→ Selected text:
Now, I turn to the industry composition of the CRSP sample. I follow the below convention on defining industries using the standard industry classification (SIC) codes.

tbl.crsp_monthly <- tbl.crsp_monthly %>%
  mutate(industry = case_when(siccd >= 1 & siccd <= 999 ~ "Agriculture",
                              siccd >= 1000 & siccd <= 1499 ~ "Mining",
                              siccd >= 1500 & siccd <= 1799 ~ "Construction",
                              siccd >= 2000 & siccd <= 3999 ~ "Manufacturing",
                              siccd >= 4000 & siccd <= 4999 ~ "Transportation",
                              siccd >= 5000 & siccd <= 5199 ~ "Wholesale",
                              siccd >= 5200 & siccd <= 5999 ~ "Retail",
                              siccd >= 6000 & siccd <= 6799 ~ "Finance",
                              siccd >= 7000 & siccd <= 8999 ~ "Services",
                              siccd >= 9000 & siccd <= 9999 ~ "Public",
                              TRUE ~ "Missing"))

The figure below plots the number of stocks in the sample in each of the SIC industries. Most of the stocks are apparently in Manufacturing albeit the number peaked somewhere in the 90ies. The number of public administration stocks seems to the the only category on the rise in recent years.

fig.industries <- tbl.crsp_monthly %>%
  filter(!is.na(industry)) %>%
  count(industry, date) %>%
  ggplot(aes(x = date, y = n, color = industry, linetype = industry)) +
  geom_line() +
  labs(x = NULL, y = NULL, color = NULL, linetype = NULL,
       title = "Monthly number of securities by industry") + 
  scale_x_date(expand = c(0, 0), date_breaks = "10 years", date_labels = "%Y") + 
  scale_y_continuous(labels = comma, breaks = pretty_breaks()) + 
  theme_classic() +
  scale_color_viridis_d()

I repeat the exercise by computing the market value of all stocks belonging to the respective industries. All values are again in terms of billions of end of 2019 dollars. At all points in time, manufacturing firms comprise of the largest portion of market capitalization. Towards the end of the sample financial firms and services begin to make up a substantial portion of the market value.

[Stored records]
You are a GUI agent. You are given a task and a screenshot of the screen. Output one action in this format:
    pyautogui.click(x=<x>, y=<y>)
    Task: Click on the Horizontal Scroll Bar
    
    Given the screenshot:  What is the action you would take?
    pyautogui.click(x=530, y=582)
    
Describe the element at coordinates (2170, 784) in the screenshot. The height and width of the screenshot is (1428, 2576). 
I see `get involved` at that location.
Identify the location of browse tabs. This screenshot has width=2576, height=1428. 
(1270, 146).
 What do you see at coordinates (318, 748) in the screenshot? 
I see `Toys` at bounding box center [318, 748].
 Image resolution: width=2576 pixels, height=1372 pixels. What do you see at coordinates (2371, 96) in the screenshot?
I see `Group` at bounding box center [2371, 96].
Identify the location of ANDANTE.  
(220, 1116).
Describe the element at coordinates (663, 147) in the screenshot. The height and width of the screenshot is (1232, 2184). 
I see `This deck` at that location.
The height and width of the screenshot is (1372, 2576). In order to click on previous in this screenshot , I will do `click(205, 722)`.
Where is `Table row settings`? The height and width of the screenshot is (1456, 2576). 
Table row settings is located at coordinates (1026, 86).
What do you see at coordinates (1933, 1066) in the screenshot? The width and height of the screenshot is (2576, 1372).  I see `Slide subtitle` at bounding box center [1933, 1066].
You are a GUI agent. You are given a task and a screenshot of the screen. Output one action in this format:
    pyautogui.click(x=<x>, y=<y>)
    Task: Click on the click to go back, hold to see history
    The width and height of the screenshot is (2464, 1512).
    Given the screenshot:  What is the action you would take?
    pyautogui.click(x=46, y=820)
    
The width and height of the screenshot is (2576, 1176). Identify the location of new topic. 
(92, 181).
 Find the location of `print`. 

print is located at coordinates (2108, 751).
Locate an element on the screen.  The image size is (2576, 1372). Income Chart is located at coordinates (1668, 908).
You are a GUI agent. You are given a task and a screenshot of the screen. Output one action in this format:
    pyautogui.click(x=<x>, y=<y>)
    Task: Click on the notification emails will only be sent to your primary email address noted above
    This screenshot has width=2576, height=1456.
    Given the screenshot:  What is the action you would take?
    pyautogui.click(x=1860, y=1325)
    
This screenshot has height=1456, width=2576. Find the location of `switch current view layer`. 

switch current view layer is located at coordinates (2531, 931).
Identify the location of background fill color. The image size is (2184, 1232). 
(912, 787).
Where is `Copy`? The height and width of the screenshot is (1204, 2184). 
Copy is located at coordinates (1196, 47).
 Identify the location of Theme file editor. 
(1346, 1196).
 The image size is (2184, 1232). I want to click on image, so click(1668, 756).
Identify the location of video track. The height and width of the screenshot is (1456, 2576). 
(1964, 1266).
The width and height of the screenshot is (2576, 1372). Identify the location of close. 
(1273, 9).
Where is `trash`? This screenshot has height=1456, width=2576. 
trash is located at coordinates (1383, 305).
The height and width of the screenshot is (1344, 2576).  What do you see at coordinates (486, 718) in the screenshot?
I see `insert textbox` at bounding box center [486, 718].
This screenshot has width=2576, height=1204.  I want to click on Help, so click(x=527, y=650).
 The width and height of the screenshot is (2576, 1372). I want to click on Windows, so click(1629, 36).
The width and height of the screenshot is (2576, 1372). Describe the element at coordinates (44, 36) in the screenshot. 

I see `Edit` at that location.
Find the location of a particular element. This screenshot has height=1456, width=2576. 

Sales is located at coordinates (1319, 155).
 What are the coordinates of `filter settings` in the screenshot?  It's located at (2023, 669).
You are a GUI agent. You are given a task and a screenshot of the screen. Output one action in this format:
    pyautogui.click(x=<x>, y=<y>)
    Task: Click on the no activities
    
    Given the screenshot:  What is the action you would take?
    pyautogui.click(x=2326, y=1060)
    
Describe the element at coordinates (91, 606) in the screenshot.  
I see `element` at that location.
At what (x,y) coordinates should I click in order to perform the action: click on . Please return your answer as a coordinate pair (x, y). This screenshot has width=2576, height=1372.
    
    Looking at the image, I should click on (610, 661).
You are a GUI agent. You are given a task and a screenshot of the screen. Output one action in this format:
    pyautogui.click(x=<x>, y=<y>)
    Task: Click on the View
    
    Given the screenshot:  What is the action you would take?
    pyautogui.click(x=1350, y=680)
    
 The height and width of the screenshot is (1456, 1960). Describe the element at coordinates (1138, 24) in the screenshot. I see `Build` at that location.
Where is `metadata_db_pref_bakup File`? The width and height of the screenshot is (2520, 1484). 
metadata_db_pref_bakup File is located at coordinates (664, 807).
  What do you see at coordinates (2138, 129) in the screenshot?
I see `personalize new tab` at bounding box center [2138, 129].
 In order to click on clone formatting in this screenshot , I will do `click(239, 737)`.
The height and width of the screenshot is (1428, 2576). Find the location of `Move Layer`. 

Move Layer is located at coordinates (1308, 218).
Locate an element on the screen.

→ Goals:
- a) In the CRSP industry excerpt above, which aesthetics does the aes() call map, and to which variable is each one mapped?
- b) Which lines of the records above contain the word "Where"? Return every such line in full.

→ Answers given:
- a)
- x = date
- y = n
- color = industry
- linetype = industry

- b)
Where is `Table row settings`? The height and width of the screenshot is (1456, 2576). 
Where is `Copy`? The height and width of the screenshot is (1204, 2184). 
Where is `trash`? This screenshot has height=1456, width=2576. 
Where is `metadata_db_pref_bakup File`? The width and height of the screenshot is (2520, 1484). 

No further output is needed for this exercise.